**TASK PROMPT**: Extract every one of the entries below, reproducing each line verbatim.

*** INPUT ***

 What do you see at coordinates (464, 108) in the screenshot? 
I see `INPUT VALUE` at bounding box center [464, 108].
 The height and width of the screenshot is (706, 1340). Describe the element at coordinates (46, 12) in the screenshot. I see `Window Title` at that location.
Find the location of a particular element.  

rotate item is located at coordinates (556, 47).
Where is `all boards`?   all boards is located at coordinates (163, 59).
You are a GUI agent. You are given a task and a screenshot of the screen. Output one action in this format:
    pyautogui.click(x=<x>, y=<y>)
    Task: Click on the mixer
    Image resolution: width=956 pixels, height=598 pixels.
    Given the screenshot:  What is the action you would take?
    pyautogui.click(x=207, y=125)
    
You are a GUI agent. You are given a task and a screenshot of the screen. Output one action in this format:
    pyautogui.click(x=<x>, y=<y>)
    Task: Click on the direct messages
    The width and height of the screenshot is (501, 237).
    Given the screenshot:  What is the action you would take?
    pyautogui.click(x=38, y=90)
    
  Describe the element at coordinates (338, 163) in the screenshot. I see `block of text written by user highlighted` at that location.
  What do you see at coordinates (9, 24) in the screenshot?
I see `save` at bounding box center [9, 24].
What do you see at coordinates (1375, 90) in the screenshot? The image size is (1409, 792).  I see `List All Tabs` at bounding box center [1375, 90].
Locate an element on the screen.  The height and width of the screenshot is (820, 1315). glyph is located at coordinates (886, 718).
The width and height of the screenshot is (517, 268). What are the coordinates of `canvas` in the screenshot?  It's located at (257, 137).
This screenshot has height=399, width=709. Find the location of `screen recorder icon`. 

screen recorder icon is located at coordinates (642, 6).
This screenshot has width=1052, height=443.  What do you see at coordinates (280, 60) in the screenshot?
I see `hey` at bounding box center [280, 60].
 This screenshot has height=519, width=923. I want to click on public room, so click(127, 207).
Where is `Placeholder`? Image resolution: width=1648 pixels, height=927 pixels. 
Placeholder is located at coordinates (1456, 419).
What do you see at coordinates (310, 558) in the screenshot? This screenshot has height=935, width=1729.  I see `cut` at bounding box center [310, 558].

***

**SOLUTION FOR THIS TASK**:
 What do you see at coordinates (464, 108) in the screenshot? 
I see `INPUT VALUE` at bounding box center [464, 108].
 The height and width of the screenshot is (706, 1340). Describe the element at coordinates (46, 12) in the screenshot. I see `Window Title` at that location.
Find the location of a particular element.  

rotate item is located at coordinates (556, 47).
Where is `all boards`?   all boards is located at coordinates (163, 59).
You are a GUI agent. You are given a task and a screenshot of the screen. Output one action in this format:
    pyautogui.click(x=<x>, y=<y>)
    Task: Click on the mixer
    Image resolution: width=956 pixels, height=598 pixels.
    Given the screenshot:  What is the action you would take?
    pyautogui.click(x=207, y=125)
    
You are a GUI agent. You are given a task and a screenshot of the screen. Output one action in this format:
    pyautogui.click(x=<x>, y=<y>)
    Task: Click on the direct messages
    The width and height of the screenshot is (501, 237).
    Given the screenshot:  What is the action you would take?
    pyautogui.click(x=38, y=90)
    
  Describe the element at coordinates (338, 163) in the screenshot. I see `block of text written by user highlighted` at that location.
  What do you see at coordinates (9, 24) in the screenshot?
I see `save` at bounding box center [9, 24].
What do you see at coordinates (1375, 90) in the screenshot? The image size is (1409, 792).  I see `List All Tabs` at bounding box center [1375, 90].
Locate an element on the screen.  The height and width of the screenshot is (820, 1315). glyph is located at coordinates (886, 718).
The width and height of the screenshot is (517, 268). What are the coordinates of `canvas` in the screenshot?  It's located at (257, 137).
This screenshot has height=399, width=709. Find the location of `screen recorder icon`. 

screen recorder icon is located at coordinates (642, 6).
This screenshot has width=1052, height=443.  What do you see at coordinates (280, 60) in the screenshot?
I see `hey` at bounding box center [280, 60].
 This screenshot has height=519, width=923. I want to click on public room, so click(127, 207).
Where is `Placeholder`? Image resolution: width=1648 pixels, height=927 pixels. 
Placeholder is located at coordinates (1456, 419).
What do you see at coordinates (310, 558) in the screenshot? This screenshot has height=935, width=1729.  I see `cut` at bounding box center [310, 558].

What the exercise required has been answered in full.